Start of Selected extract

I would have thought more.
Alright, some interesting ones here. Some personal favourites include:
- Sugar, Sugar, by The Archies
- My Sharona, by The Knack (do yourself a favour and listent to the insane guitar solo at 2:45, seriously, how did this band not make it?)
- Careless Whisper, by Wham! Feat. George Michael
I’ve actually turned these into a public spotify playlist if you want to listen to them - it’s interesting to track the progress over time of these songs.
Of course, there are a few problems with this - there are a few artists on there who do special duets and “one offs”, like “Dionne and Friends”, which is made up of Dionne Warwick, Elton John, Gladys Knight, and Stevie Wonder, three of who have many hits. Also, some of these artists are more likely to enter the list again, for example, it wouldn’t surprise me if Macklemore, Pharrell, and Mark Ronson make it in again in the future. So while they are currently one hit wonders, it doesn’t mean that they won’t have another hit.
Hmm, on that note, what is the spread of years between entering the list twice or more? Let’s calculate the distance from the latest year to the earliest year for each artist, and look at those who have had a “long reign”, say more than 10 years.
billboard_clean %>%
group_by(artist) %>%
summarise(year_dist = max(year) - min(year)) %>%
filter(year_dist > 0) %>%
arrange(-year_dist) %>%
filter(year_dist > 10) %>%
slice(1:20)
## # A tibble: 20 x 2
## artist year_dist
## <chr> <dbl>
## 1 Cher 34.0
## 2 The Four Seasons 32.0
## 3 Aretha Franklin 31.0
## 4 Michael Jackson 30.0
## 5 Ben E. King 26.0
## 6 Elton John 26.0
## 7 The Beach Boys 26.0
## 8 Aerosmith 25.0
## 9 Aaron Neville 24.0
## 10 Eric Clapton 23.0
## 11 Madonna 22.0
## 12 Rod Stewart 22.0
## 13 Tim McGraw 22.0
## 14 James Brown 21.0
## 15 Chicago 20.0
## 16 Gary U.S. Bonds 20.0
## 17 Marvin Gaye 20.0
## 18 Stevie Wonder 20.0
## 19 Dionne Warwick 19.0
## 20 Herb Alpert 19.0
Cool! Cher has had a reign for 34 years - she’s literally been in the charts for longer than I’ve been alive.
But what about those who are only in the list twice? Let’s cut it down a bit, and only appear after 10 years.
billboard_clean %>%
add_count(artist) %>%
group_by(artist) %>%
mutate(year_dist = max(year) - min(year)) %>%
filter(year_dist > 0) %>%
filter(n == 2) %>%
arrange(-year_dist) %>%
filter(year_dist > 10)

End of Selected extract
Start of Material provided

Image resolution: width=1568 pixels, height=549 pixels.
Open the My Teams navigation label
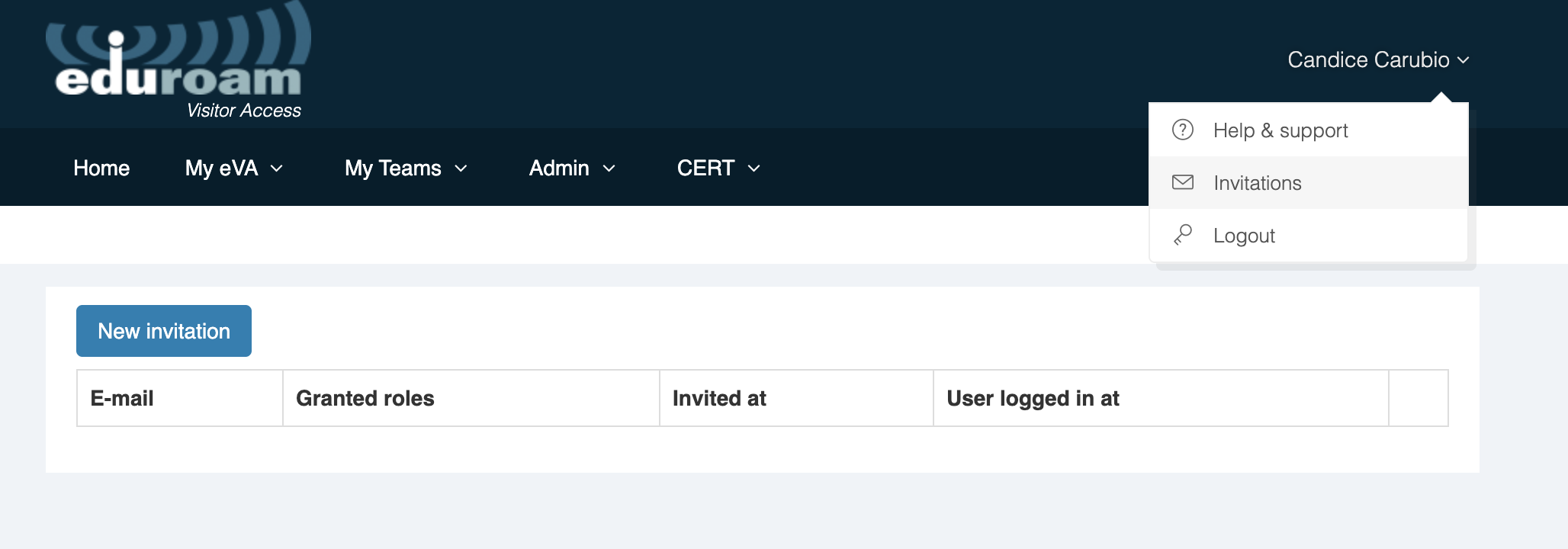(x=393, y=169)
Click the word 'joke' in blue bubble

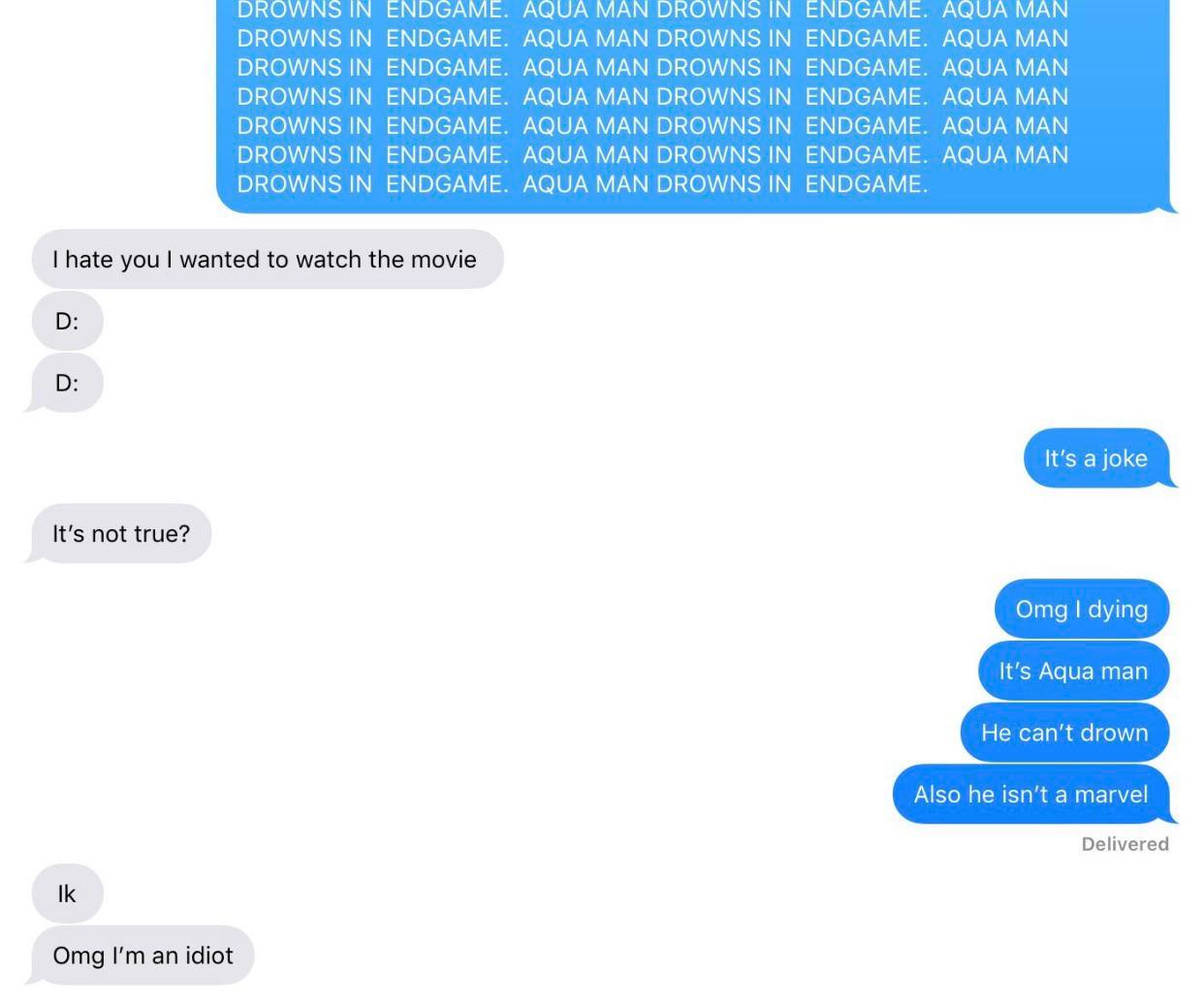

End of Material provided

▶ [Tasks]:
1: From the Billboard chart write-up, return the passage that begins with the words "Hmm, on that" and ends after the words "slice(1:20)".
2: Answer these questions from the Billboard chart write-up:
(a) Which song has the guitar solo at 2:45 that the writer recommends?
(b) Which four artists make up "Dionne and Friends"?
(c) How many years has Cher's reign lasted?

▶ [Exercise answers]:
1:
Hmm, on that note, what is the spread of years between entering the list twice or more? Let’s calculate the distance from the latest year to the earliest year for each artist, and look at those who have had a “long reign”, say more than 10 years.
billboard_clean %>%
group_by(artist) %>%
summarise(year_dist = max(year) - min(year)) %>%
filter(year_dist > 0) %>%
arrange(-year_dist) %>%
filter(year_dist > 10) %>%
slice(1:20)

2:
(a) My Sharona, by The Knack
(b) Dionne Warwick, Elton John, Gladys Knight and Stevie Wonder
(c) 34 years